Ruido. Tanto, tanto ruido, que cantaría Sabina. Gentes vociferando e insultando. Matones de palabra. Chulos faltones que se creen élite. Humanos con discursos completamente deshumanizados y deshumanizadores. El bombardeo constante de mensajes malsanos y nocivos. Discursos tóxicos y argumentos dañinos, feroces y sanguinarios. Recuerdos y evocaciones insistentes y dolorosas que me convencen y reafirman en no querer forma parte de todo este desorden, bullicio y desconcierto.

Habrá quien piense que soy una inapetente, asocial o, en el mejor de los casos, una mujer solitaria. ¡Nada más lejos de la realidad! Se trata tan sólo de que, como a muchos os ocurrirá, ha llegado un momento en el que me he construido y reforzado tanto que he dejado de temer a la soledad y al silencio y he empezado desconfiar y rehuir todo aquello que sé que me hace daño. No es ilusorio ni inocente, es autodefensa y amor propio. No es una consecuencia de nada, es una elección propia.

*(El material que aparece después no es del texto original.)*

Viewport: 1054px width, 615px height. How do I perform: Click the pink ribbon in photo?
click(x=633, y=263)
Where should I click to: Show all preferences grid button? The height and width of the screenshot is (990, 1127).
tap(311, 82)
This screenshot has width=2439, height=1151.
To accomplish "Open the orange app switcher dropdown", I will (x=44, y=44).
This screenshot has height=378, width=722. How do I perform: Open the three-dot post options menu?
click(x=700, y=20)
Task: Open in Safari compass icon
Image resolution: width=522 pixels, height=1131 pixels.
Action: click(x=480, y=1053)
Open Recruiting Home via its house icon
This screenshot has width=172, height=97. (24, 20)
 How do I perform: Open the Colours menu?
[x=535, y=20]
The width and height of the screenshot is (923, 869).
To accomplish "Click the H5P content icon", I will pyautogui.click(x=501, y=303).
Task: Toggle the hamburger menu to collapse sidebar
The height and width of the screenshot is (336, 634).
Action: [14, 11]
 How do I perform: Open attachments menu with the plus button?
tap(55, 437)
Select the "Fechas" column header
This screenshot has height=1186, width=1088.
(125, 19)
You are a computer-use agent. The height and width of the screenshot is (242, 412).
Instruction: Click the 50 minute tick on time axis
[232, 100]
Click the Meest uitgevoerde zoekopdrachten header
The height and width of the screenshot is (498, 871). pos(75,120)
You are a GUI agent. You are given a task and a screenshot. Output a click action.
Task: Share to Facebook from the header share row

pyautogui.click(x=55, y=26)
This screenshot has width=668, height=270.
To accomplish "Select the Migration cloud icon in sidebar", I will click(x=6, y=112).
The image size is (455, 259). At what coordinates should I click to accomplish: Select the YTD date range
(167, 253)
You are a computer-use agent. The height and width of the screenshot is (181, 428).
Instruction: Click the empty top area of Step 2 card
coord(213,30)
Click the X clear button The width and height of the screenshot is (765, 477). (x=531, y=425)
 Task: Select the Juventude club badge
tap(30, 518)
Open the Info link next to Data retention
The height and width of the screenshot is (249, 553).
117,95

Quedarse en casa no es por tanto para mí una fuga o una huida cobarde; es un escondite del exceso, de la desproporción, del feísmo, de la brutalidad, de la vulgaridad y de lo monstruoso e inhumano. Es buscar un lugar seguro.

Recuerdo ahora, paradójicamente, la ansiedad y la angustia del confinamiento obligatorio de hace unos años –con motivo de la pandemia de covid-. Cómo las cuatro paredes de aquel apartamento con una sola ventana me asfixiaban. Recluida con un bebé de seis meses y lejos de cualquiera de nuestros familiares. Es verdad que las circunstancias son muy distintas, pero me asombra como un mismo concepto puede tener tan diversas y antagónicas connotaciones.

Así, ahora valoro la serenidad y el sosiego de un salón en orden y en calma, de un sillón con café y manta, de unos fogones trabajando e impregnando de olor toda la estancia; mientras mis pequeños corren, gritan y alborotan cada rincón de nuestra casa. No es una casa perfecta. No es la perfección lo que me place y me agrada, es la convicción de haber construido espacios amables que habitar, un refugio físico para el alma.